Lauren Groff: Right now? The Evolution of Bruno Littlemore–but to be honest, I’m on page four. I started reading it while I was waiting for your call!

I usually have four or five books going at the same time. Among them right now is Ready Player One by Ernest Cline and The Genius of the World by Alice Leach. I’ve also got a stack of, like, 15 New Yorker issues, copies of The Atlantic, Harper’s, et cetera.

I do occasionally blurb. This year has been really hard, because blurbing comes after my own work and my teaching. However, I do want to get to other people’s books, so I do finish everything I start. It’s almost pathological; it’s a respect thing. I’m such a narrative junkie. I don’t have a TV because I get sucked into narratives, even in reality shows like Top Chef!

BR: Which book do you wish you had written?

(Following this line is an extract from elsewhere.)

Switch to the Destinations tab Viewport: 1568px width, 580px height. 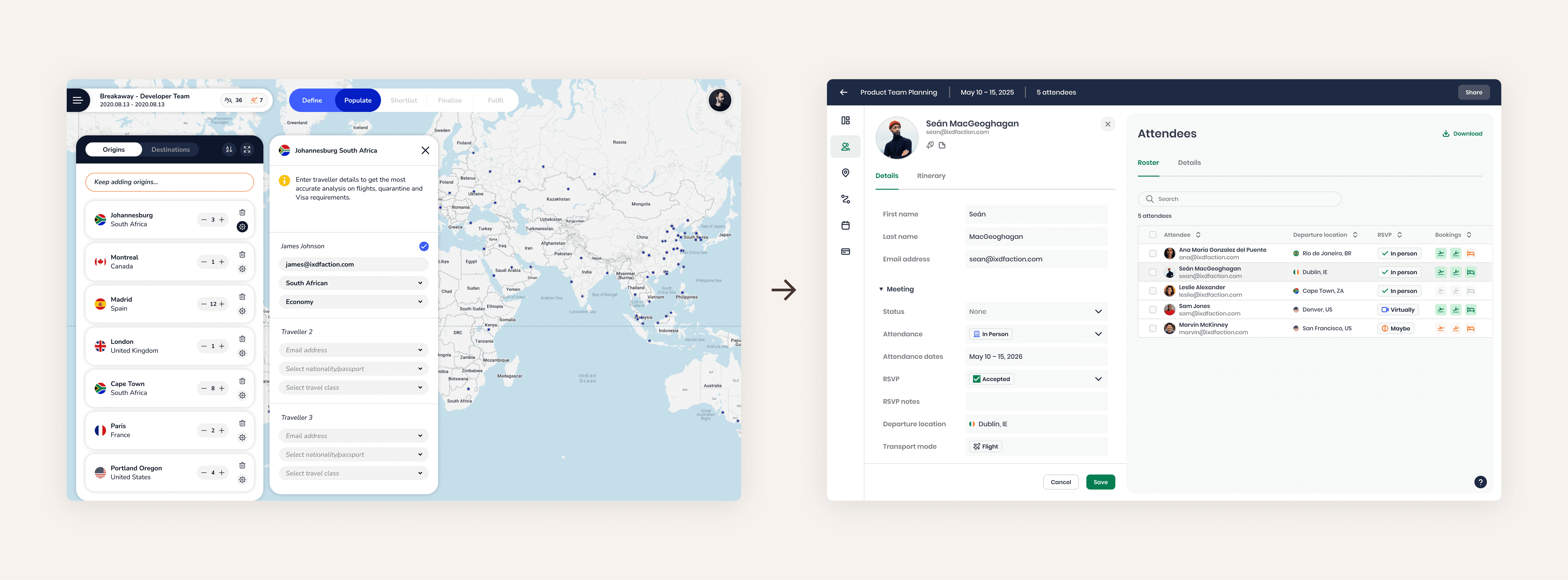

LG: Oh, there’s so many! OK, Middlemarch. I read and re-read it about a billion times a year. Speak, Memory. A Visit from the Goon Squad. Any poem by Elizabeth Bishop. I walk through my life in love with books. Any book that I have in hand, I’m in love with for the moment. Currently I’m infatuated with Birds of a Lesser Paradise by Meghan Mayhew Bergman.

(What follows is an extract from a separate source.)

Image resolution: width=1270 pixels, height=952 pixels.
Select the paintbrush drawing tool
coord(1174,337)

BR: Which book do you recommend over and over again?

LG: Again, Middlemarch. Whenever anyone asks me for a recommendation I have to do a scramble because Middlemarch overwhelms everything in your experience. George Eliot has this deep and pervasive wisdom. I think when you have a transporting reading experience it’s sometimes because the author is so wise and all you want to do is spend time in that author’s presence. The reason I come back to Eliot is because I feel I’m coming back to this wise sensibility that I want to be a part of; I want to be in companionship with this generous person. Marilynne Robinson and her work feel similar to me. Both of these authors are so learned, have this beating intellectual curiosity.

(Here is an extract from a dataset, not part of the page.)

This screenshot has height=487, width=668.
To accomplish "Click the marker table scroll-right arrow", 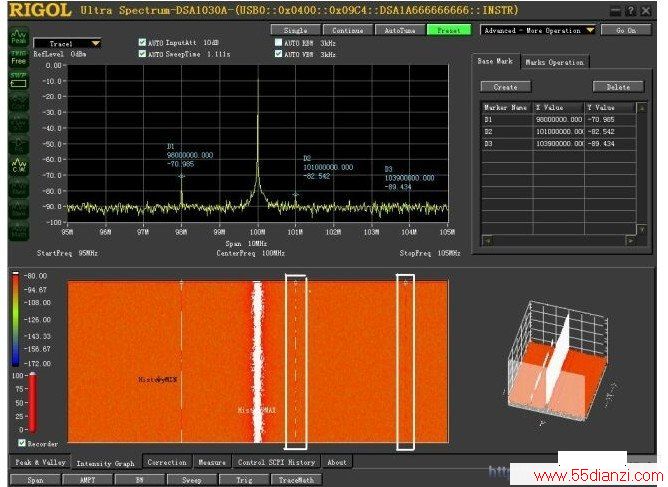I will [631, 241].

BR: Who are your greatest influences as a writer?

LG: As a child, I read a lot of fairy tales–the really gruesome ones. They were formative for me. Until I got to college, I read everything, without a lot of discernment. I think that’s a really good thing for a child to do. I don’t think my parents always realized the extent of what was in the books I read, because they kept buying them for me! I was an incredibly shy child, with an overbearing older brother–I would read so I wouldn’t have to get involved in anything. For example, one summer I just read everything by James Fenimore Cooper. Then, when I finally escaped to college I fell in love with Milton.

BR: Which book do you re-read regularly?

LG: Right now my sons are little boys, so I read a lot of movie tie-in books. However, I have a family policy of always buying each child at least one book when we go to an independent bookstore. I love I Want My Hat Back and anything by Mo Willems. Unfortunately, Knuffle Bunny also taught one of my sons “bonelessness,” a trick he now pulls when I’m trying to get him from the car to the house.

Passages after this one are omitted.